2018: a ONU determinou que o caso fosse julgado pela Corte Internacional de Justiça, em Haia. A Venezuela questiona a legitimidade da instituição para arbitrar no caso.
O doutor venezuelano em Estudos Estratégicos Internacionais, Ricardo Salvador De Toma-García, explica que a retomada do assunto sobre o território do Essequibo não é um improviso de Maduro ou um rompante do povo venezuelano.
“É uma iniciativa de um governo que está respondendo a conjuntura que existe na corte internacional diante de uma demanda apresentada pela Guiana”, defende o pesquisador. Ele ressalta que o território é importante para a Venezuela porque a usurpação desse espaço já afetava a dignidade do país antes mesmo de se reconhecer o potencial de recursos existente na área. Para a Guiana, explica que a importância é de que Essequibo representa 75% do território ocupado.
“Quando a Guiana nasce como República (1966), ocupa e administra esse território transferido pelos britânicos como herança (…) mas reconhecendo no próprio Acordo de Genebra que em razão da assinatura do acordo, continuaria ocupando e administrando esses territórios mas que isso não implicava a existência de direitos de soberania”, pontua.
De Toma-Gárcia, que desenvolveu pesquisa sobre a questão do Essequibo na Universidade de Roraima e na Universidade Federal do Rio Grande do Sul (UFRGS), avalia que a consulta popular realizada pela Venezuela foi desnecessária e que as perguntas só serviram para polemizar a questão e abrir um portal que pode trazer cenários imprevisíveis e mesmo perigosos.

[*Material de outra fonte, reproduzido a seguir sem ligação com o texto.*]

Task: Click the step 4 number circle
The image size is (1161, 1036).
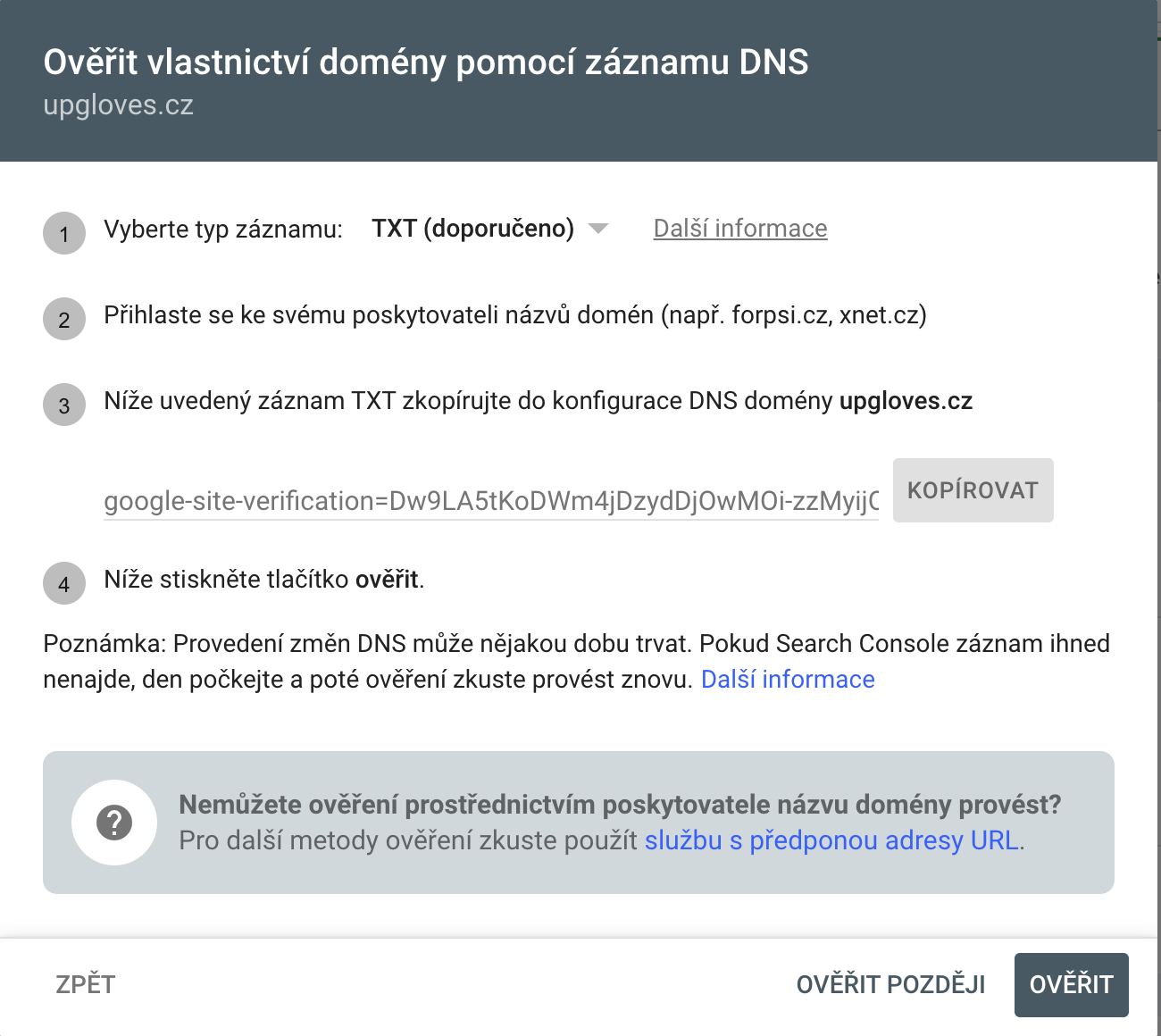Action: [x=64, y=584]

“O resultado do plebiscito (que apontou que venezuelanos são a favor da reivindicação do país pelo território) não muda em nada o cotidiano da população que tem outras prioridades a serem tratadas para a eleição que acontece no ano que vem. Na prática, a consulta apenas respalda a posição que o governo deve apresentar até abril à Corte Internacional e para medir a intenção de participação de venezuelanos no pleito”, acrescenta.
O que está em disputa além do território:
A descoberta da ExxonMobil eleva as reservas de petróleo da Guiana para cerca de 11 bilhões de barris, representando cerca de 0,6% do total mundial. A Guiana torna-se assim um País com o Produto Interno Bruto (PIB) com crescimento de 25% este ano. Em 2022, o aumento no PIB foi de 57,8%. A contestação da Venezuela é de que apesar de não haver uma decisão a favor da Guiana, o país emite licenças de exploração para as multinacionais que atuam na região.

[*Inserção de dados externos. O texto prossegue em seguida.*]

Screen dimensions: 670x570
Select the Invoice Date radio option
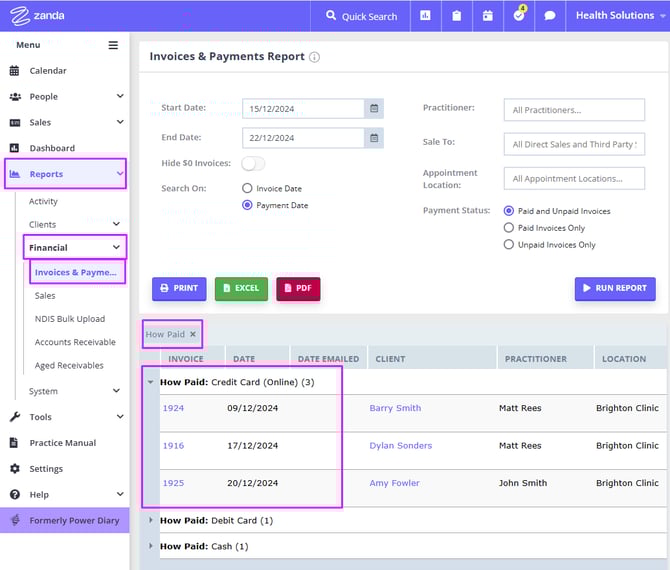click(x=248, y=188)
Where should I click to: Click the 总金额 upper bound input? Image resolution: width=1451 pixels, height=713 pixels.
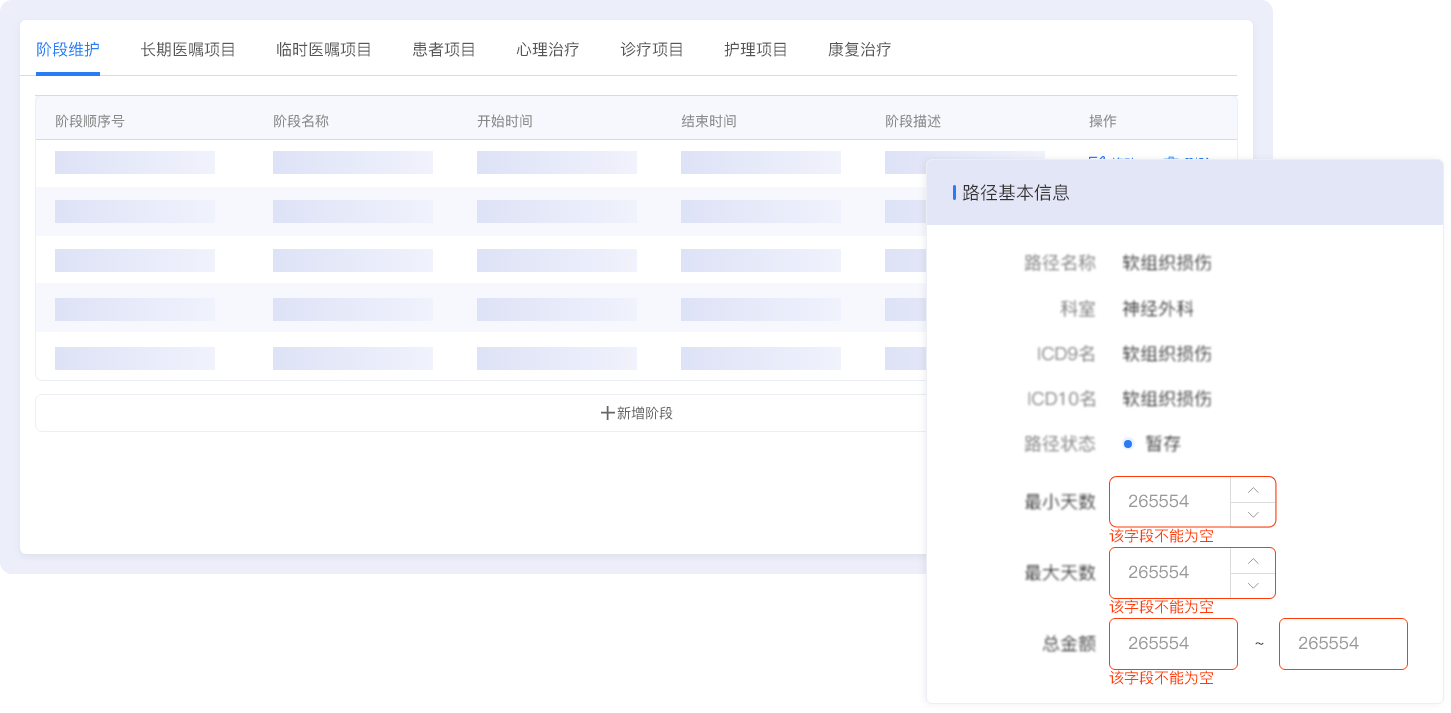1343,644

O que o Brasil tem com isso?
O Brasil tem atuado como intermediário no processo de paz em nome da estabilidade da América do Sul e tem mantido posição de neutralidade. Entretanto, o governo americano realizou voos de reconhecimento e observação na região de Essequibo como aliado da Guiana e Venezuela por sua vez, deixa claro que tem poderio militar para o caso de um conflito.
O governo brasileiro, apesar de publicamente dizer que são remotas as chances de um conflito, mobilizou tropas para a localidade que faz divisa com a fronteira norte do Brasil, no estado de Roraima. A explicação para a movimentação é de que, no caso de um confronto por terra, as tropas venezuelanas passariam pelo norte de Roraima porque a área compartilhada entre Venezuela e Guiana fica em mata fechada, o que impossibilitaria o avanço de tropas. Já uma rota por mar seria lenta e com reconhecida vulnerabilidade, impulsionando um ataque pelo norte de Roraima.

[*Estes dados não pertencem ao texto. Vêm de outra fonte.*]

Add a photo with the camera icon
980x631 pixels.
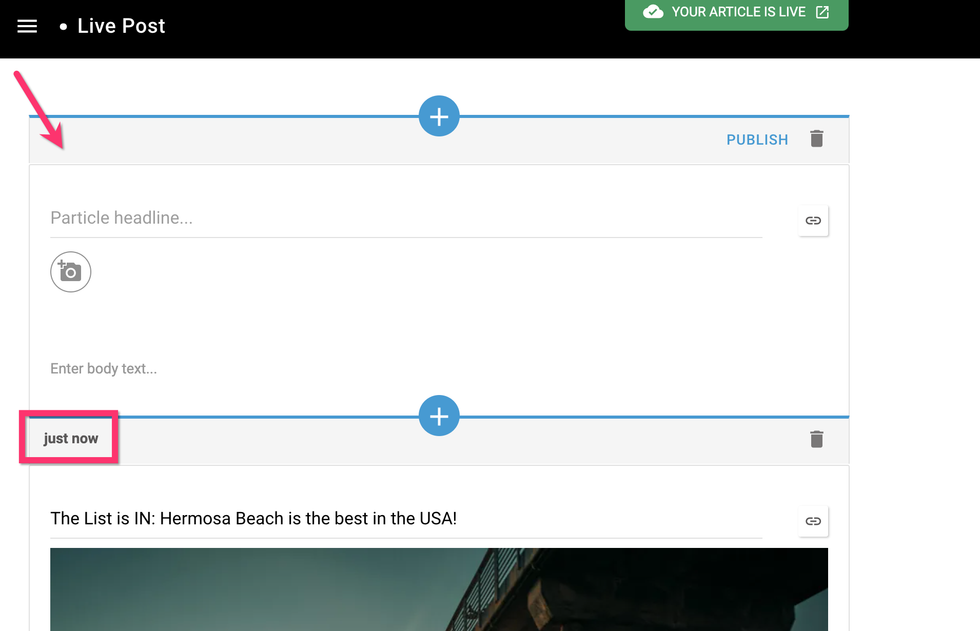pos(71,272)
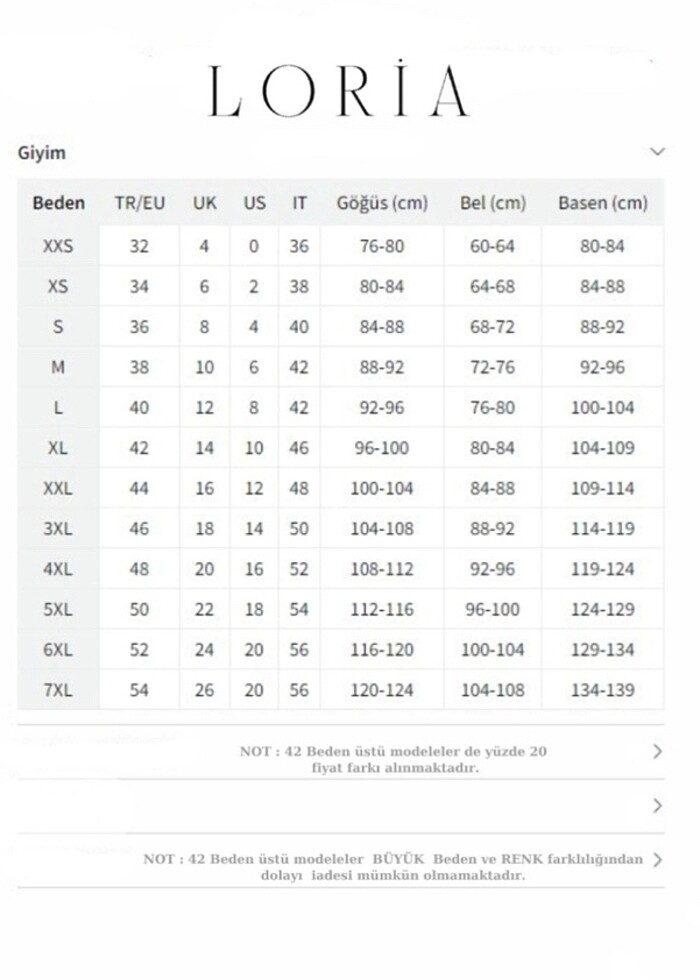Select the Bel (cm) column header
Image resolution: width=700 pixels, height=980 pixels.
pyautogui.click(x=492, y=203)
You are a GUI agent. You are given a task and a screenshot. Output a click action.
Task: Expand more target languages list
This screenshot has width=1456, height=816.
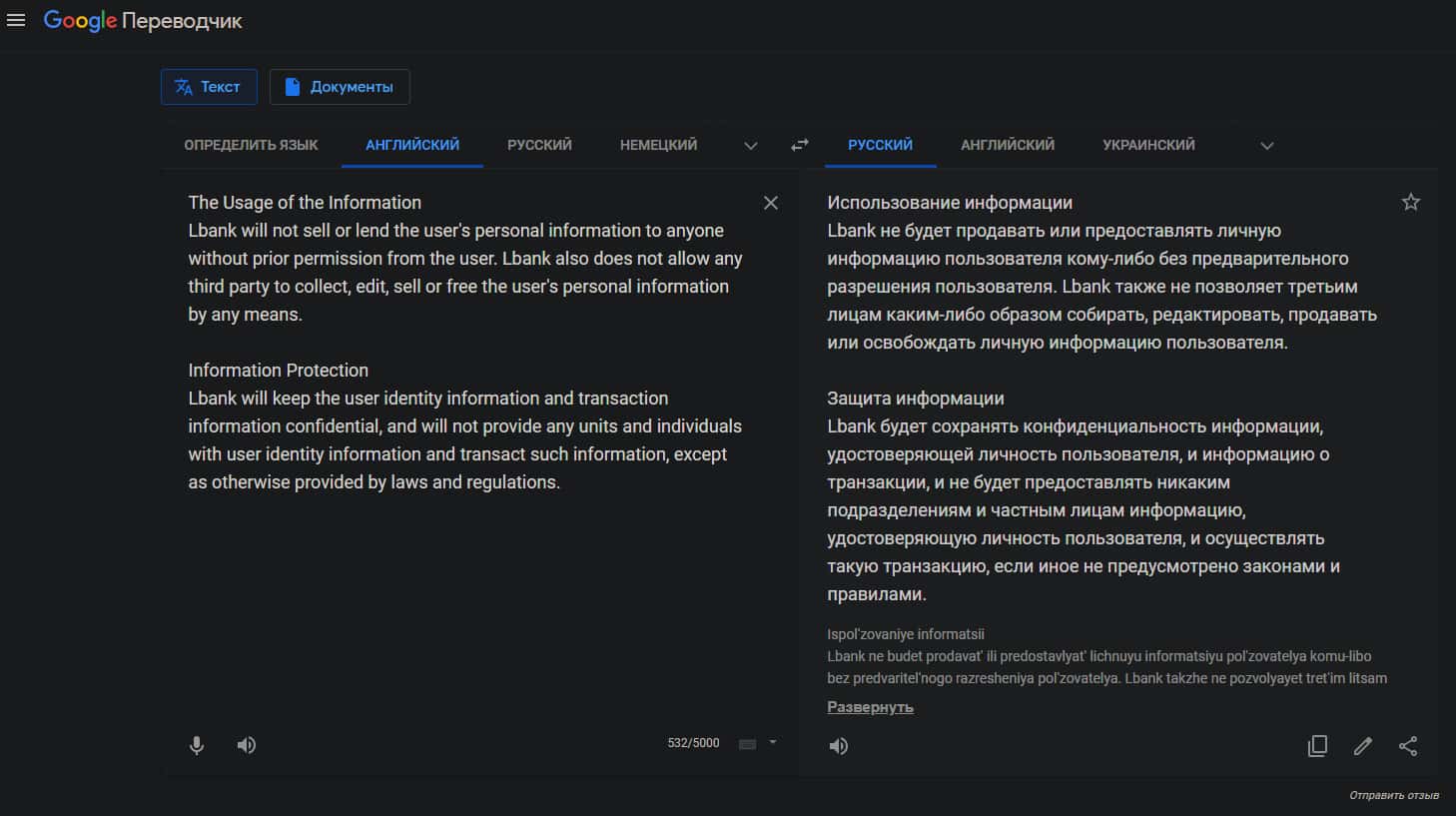point(1266,146)
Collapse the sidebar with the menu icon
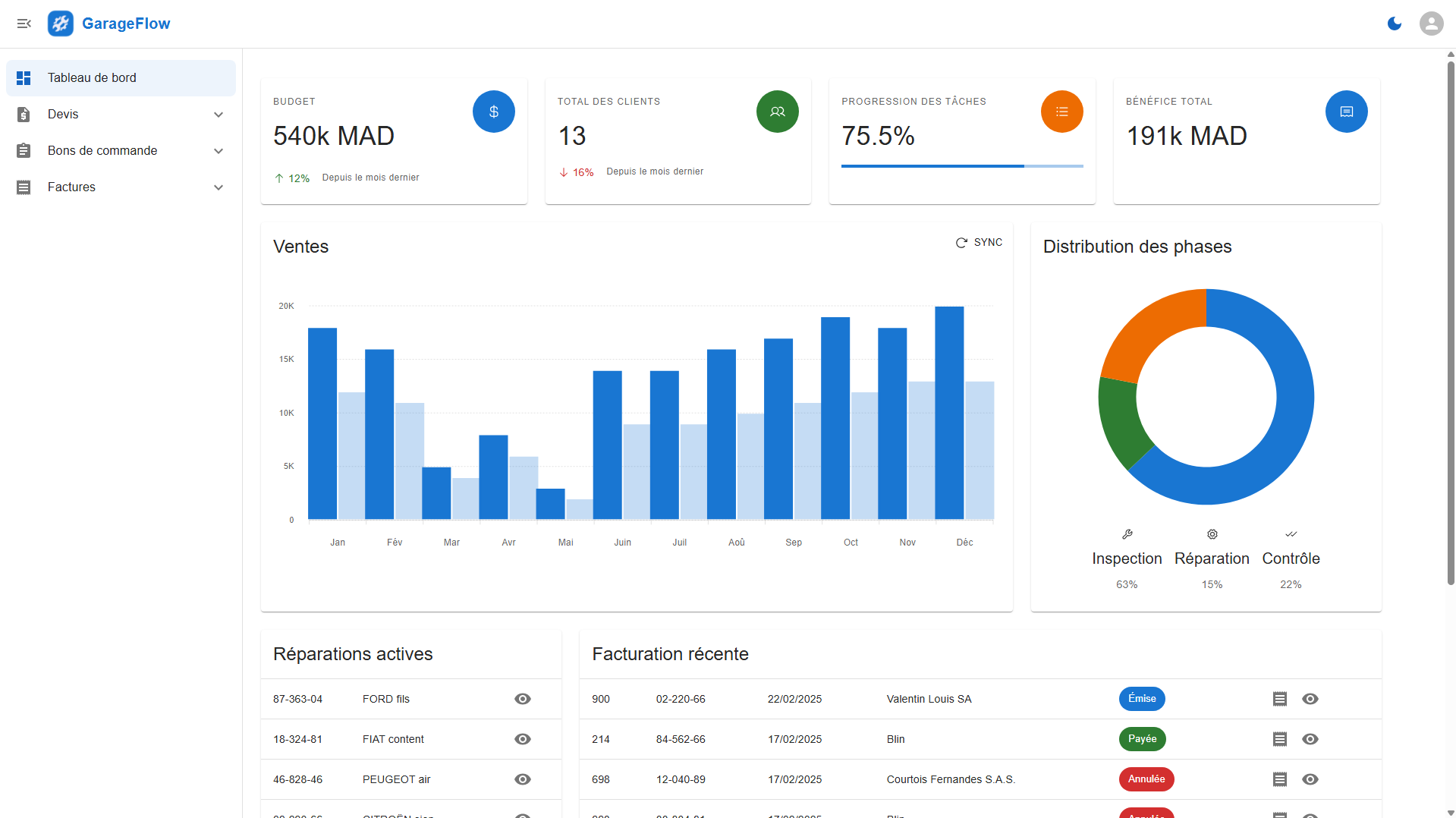1456x818 pixels. [24, 24]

Como o restante do mundo fica de olho nisso e pode intervir?
Para o professor-doutor André Roberto Martins, a solução deve ser o estabelecimento de limites marítimos claros, preservando o delta do rio Amacuro como base da projeção marítima venezuelana.
“Em outras palavras, tomar parte das reservas de petróleo que estão no subsolo marítimo. Isto se choca com a Exxon que já está explorando essas reservas”, opina. “E o atual presidente da Guiana está muito alinhado com os ingleses e norte americanos que querem montar uma base militar justamente ali”, finaliza.